L’auteure de Vox s’attaque à un sujet qui revient à la mode dans de nombreux pays et tout d’abord en Asie où la Chine est en pointe dans ce domaine : l’eugénisme. Elle met en exergue une idée centrale, l’individu vaut uniquement pour son score de quotient intellectuel (QI).

Donc dès l’enfance, chacun est classé selon ses résultats aux tests et toute sa vie en dépend. En conséquence, il est inévitable que l’on remonte au stade prénatal pour déterminer les potentialités du nouveau-né.

L’Etat l’exige, avec très souvent, l’appui inconditionnel des parents.

Ces politiques eugénistes sont mises en scène avec efficacité dans la dystopie de C. Dalcher qui bénéficie d’une écriture et d’une construction plus abouties que dans son opus  précédent.

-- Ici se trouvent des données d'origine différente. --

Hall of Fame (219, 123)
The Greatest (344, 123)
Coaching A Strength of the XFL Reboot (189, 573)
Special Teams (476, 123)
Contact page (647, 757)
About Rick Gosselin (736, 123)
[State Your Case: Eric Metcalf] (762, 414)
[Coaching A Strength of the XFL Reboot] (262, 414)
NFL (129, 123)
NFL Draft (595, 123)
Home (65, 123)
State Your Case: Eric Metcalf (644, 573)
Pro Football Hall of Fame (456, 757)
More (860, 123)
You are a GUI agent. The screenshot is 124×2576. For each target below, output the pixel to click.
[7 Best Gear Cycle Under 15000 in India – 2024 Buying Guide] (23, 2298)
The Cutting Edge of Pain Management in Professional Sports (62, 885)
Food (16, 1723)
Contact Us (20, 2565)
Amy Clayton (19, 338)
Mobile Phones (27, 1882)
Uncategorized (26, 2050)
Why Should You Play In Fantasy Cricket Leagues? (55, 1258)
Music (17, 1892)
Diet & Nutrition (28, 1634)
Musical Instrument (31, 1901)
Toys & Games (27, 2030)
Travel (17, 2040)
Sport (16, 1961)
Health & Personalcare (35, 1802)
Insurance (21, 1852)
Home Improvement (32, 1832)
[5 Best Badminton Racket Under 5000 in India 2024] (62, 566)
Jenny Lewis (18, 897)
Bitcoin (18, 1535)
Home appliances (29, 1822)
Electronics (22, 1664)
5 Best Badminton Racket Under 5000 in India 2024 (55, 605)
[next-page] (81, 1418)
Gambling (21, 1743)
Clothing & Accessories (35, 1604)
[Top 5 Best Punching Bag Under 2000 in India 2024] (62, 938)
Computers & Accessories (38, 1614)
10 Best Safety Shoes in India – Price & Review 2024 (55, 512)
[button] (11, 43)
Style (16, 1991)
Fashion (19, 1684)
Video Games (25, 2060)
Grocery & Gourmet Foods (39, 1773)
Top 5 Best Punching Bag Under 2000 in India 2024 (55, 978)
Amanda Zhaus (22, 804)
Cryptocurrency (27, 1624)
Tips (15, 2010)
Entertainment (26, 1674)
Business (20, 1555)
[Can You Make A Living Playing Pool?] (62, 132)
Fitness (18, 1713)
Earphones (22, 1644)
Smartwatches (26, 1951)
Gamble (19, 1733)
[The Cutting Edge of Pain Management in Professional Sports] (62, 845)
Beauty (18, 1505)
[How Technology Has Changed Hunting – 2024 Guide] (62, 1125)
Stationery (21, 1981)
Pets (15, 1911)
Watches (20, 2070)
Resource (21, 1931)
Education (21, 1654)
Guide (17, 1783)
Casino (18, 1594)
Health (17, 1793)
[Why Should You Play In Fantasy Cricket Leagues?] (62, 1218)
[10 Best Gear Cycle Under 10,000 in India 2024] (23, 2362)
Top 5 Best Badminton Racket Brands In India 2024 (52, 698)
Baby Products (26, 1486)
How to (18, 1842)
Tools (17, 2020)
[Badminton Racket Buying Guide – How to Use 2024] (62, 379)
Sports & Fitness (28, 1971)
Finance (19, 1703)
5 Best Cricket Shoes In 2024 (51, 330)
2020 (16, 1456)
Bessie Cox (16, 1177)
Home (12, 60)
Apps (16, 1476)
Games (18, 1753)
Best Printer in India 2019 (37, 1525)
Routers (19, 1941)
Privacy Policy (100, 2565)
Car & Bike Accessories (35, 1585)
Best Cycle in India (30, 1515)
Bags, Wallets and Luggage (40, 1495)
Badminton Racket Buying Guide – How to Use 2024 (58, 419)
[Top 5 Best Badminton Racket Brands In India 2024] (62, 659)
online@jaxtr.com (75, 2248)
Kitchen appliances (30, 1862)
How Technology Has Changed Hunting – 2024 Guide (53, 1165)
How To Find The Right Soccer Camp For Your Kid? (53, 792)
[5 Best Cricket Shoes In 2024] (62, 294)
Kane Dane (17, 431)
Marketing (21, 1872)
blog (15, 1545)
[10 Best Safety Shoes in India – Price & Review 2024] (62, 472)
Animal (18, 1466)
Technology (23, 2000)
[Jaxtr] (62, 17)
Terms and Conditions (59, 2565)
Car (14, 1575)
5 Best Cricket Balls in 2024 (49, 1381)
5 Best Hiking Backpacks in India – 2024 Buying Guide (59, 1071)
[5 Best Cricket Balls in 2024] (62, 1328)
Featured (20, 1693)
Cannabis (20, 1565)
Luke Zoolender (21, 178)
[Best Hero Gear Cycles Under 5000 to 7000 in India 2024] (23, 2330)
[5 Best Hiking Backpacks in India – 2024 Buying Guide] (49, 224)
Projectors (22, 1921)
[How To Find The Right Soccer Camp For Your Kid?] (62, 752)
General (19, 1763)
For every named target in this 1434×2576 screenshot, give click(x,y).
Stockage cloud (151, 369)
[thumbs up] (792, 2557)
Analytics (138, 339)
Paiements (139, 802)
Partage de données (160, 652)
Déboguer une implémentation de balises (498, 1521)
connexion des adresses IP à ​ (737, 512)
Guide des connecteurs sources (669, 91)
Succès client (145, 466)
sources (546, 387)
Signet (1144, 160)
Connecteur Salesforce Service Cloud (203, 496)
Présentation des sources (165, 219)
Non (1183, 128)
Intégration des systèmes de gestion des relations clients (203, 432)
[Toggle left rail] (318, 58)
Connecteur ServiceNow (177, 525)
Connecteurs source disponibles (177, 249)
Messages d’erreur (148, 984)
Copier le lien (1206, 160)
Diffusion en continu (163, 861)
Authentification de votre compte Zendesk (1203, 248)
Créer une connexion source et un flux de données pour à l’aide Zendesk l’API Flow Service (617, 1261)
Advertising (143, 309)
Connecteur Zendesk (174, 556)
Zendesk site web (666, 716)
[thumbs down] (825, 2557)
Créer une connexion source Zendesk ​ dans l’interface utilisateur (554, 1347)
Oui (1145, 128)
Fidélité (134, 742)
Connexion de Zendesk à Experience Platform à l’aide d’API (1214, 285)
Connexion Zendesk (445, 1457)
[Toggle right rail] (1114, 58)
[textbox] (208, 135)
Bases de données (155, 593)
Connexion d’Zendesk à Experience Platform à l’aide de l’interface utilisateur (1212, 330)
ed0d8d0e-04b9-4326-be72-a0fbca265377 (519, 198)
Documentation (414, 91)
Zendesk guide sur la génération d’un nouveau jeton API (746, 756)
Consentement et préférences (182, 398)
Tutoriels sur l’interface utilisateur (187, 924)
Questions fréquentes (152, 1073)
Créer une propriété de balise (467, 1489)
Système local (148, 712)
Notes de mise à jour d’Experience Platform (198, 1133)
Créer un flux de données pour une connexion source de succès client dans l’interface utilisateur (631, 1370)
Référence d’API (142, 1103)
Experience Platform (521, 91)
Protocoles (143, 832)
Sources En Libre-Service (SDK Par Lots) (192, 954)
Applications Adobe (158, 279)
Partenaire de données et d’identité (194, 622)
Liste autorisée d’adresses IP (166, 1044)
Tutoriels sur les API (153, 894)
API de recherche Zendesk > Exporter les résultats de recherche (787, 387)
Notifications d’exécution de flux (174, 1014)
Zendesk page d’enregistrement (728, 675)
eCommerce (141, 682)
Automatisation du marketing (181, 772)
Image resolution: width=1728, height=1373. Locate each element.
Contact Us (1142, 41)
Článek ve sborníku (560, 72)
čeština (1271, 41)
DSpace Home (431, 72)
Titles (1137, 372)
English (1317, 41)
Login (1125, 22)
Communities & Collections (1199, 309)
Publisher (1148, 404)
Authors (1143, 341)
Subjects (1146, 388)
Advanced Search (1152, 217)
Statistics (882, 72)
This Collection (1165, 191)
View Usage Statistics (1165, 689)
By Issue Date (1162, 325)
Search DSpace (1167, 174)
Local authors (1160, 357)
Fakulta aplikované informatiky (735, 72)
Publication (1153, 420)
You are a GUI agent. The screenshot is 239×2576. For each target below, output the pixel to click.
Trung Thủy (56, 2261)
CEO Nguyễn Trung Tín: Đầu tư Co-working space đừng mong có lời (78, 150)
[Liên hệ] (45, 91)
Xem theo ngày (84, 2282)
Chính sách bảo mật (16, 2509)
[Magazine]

Concrètement, il n’y a pas de place pour les faibles, les pauvres, les moins intelligents, les handicapés, les représentants des ethnies minoritaires. On doit sélectionner les meilleurs et abandonner les moins bons qui les  ralentissent dans leur progression. Et si on peut les empêcher de naître, c’est encore mieux…
Il est certain que les préoccupations contemporaines (école, éducation, mérite, hiérarchie sociale, réussite) trouvent ici une exposition remarquable, ce qui explique sans doute le succès public du roman.

Édité en 2020, aux USA, le roman a été traduit l’année suivante en français. 

La publication en poche (Pocket), de 2022, sert ici de référence.

LE CONTEXTE : le modèle de la Famille idéale

Le roman est rédigé à la première personne. C’est l’expression de l’héroïne, une mère de famille, d’abord convaincue des bienfaits de l’eugénisme et qui refuse peu à peu les conséquences des dispositifs imposés par le Pouvoir lorsqu’elle est directement concernée par le sort réservé à sa fille cadette.

Depuis 10 ans, les États-Unis ont opté pour une classification par le QI. Avec une note supérieure à 9, vous êtes membre de l’élite et bénéficiez de multiples avantages dont un emploi lucratif et prestigieux.. Moins bien noté, vous devez vous contenter d’un travail subalterne, vous devez faire la queue dans les commerces,  vous êtes un prolétaire…
Mais rien n’est jamais acquis, vous devez tester votre QI tous les mois et le défendre quotidiennement. Chaque manquement, chaque retard, chaque déficience impactent votre score et donc votre classement.
Bien sûr, l’héroïne, Elena, et surtout son mari, Malcolm, un des responsables du programme, font partie de l’élite.
Le dispositif de la Famille idéale se mettant progressivement en place, il est particulièrement efficient pour les enfants.
Selon leur QI, ils vont à l’école « argentée » (Quotient supérieur à 9), à l’école « verte » ou pour les moins bons à l’école « jaune » . La vie entière (bus de ramassage, établissement, cantine, enseignants,…) est structurée autour de cette répartition dite  des « Trois Tiers ».
L’idée sous-jacente est évidente, les individus ne sont pas égaux, ils doivent vivre selon leur quotient intellectuel car il faut sortir de la « mentalité universaliste ».
La population a approuvé la politique proposée par les nouveaux dirigeants, en particulier ceux chargés de l’éducation et de la santé. Elle a voté pour des lois strictes concernant l’immigration, pour l’abandon des démarches qui soutenaient tous les habitants quelles que soient  leurs  qualités, pour l’oubli des handicapés.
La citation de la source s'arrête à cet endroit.